Updated 15 March 2018 with new links

Last week, Caringo, an object storage startup, announced that the company would offer full licences of up to 100TB to qualified companies in the Media and Entertainment sector.  The assumption is, that once a company is hooked on the first 100TB and sees the simplicity of the solution, then they will come back for more.  (Note: at this point people use the “drug dealer” analogy, however I think we can find something more attractive; call it the freemium model done a different way).

I was interested to know how many other object storage vendors offer similar licensing deals, either as limited trials, restricted usage or limited capacity.  The answer is – quite a few.

  • Dell EMC – ECS appears to be free for download and install – the link here is from an EMC specific website, can’t find a Dell EMC one (link)
  • Caringo – 100TB for M&E businesses, but also a 10TB developer edition licence for Swarm – registration required (link).
  • Cloudian – 100TB free trial for 45 days; fully featured version – registration required (link).
  • Scality – Three hour free trial (registration required, link) – seems a little short, but Scality also offers Cloudserver, an open source release of RING for containers (formerly S3 Server) and Zenko.
  • OpenIO – It’s open source anyway, so you can download and go (link).
  • IBM Cloud Storage (formerly Cleversafe) – sorry folks, no advertised trial on the website, but perhaps if you spoke to IBM directly…
  • Amazon Web Services – no trial option, but cheap to try out, depending on how much data you want to create – just give them your credit card details.
  • DDN WOS – no trial option available, however again, they may provide something if you speak to them directly (although I have no proof of that).
  • Ceph – It’s open source so you can download and try; although the Red Hat Storage implementation is more robust – no obvious trial of the Red Hat version available.
  • NooBaa – Community edition for 20TB is available (link) – no real registration required, except email and a little bit of detail.
  • SwiftStack – test drive option available running on SwiftStack hardware – account creation required (link).
  • Zadara Storage – offers a free evaluation of their platform, which includes object storage. – (link)
  • Minio – this is already an open-source solutions, you can download today (link)

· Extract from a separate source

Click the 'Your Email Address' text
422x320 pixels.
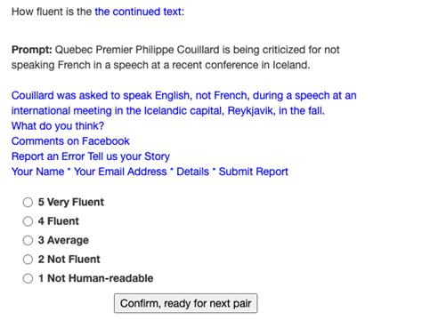tap(120, 172)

Please let me know if I’ve missed anyone off.  Obviously this list is more SDS orientated rather than focusing on vendors that sell appliances, so I haven’t included any hardware-only vendors.

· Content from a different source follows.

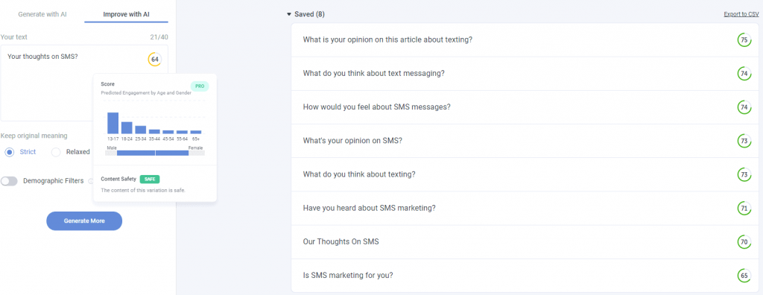Click the 65 score ring icon
This screenshot has height=295, width=763.
(744, 275)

There’s a quid pro quo here – provide some contact details, expect the marketing call and in return you can try the product out.  I’d guess that vendors offering trials on their own platform are looking to control the evalution process, not from a bad perspective, but to reduce the number of support calls that might get generated.  It’s nice to see developer editions and what would be even better is a forum for discussing feedback from testing these products.

The Architect’s View

Object storage is a tricky sell, because the premise is the customer has petabytes of data to store, otherwise the move to object isn’t worth it.  Picking the right vendor becomes a riskier prospect with more data to store.  Get it wrong and the operational overhead of moving elsewhere is high.  Try/buy for the object vendors seems like a no-brainer; if your product stands up to scrutiny, then potential customers will be back to buy.  The risk for the vendor is not that customers won’t buy, but the overhead on supporting potential prospects in that evaluation process.

Has anyone tried out the evaluation or developer versions?  If so, feel free to comment and share your experiences.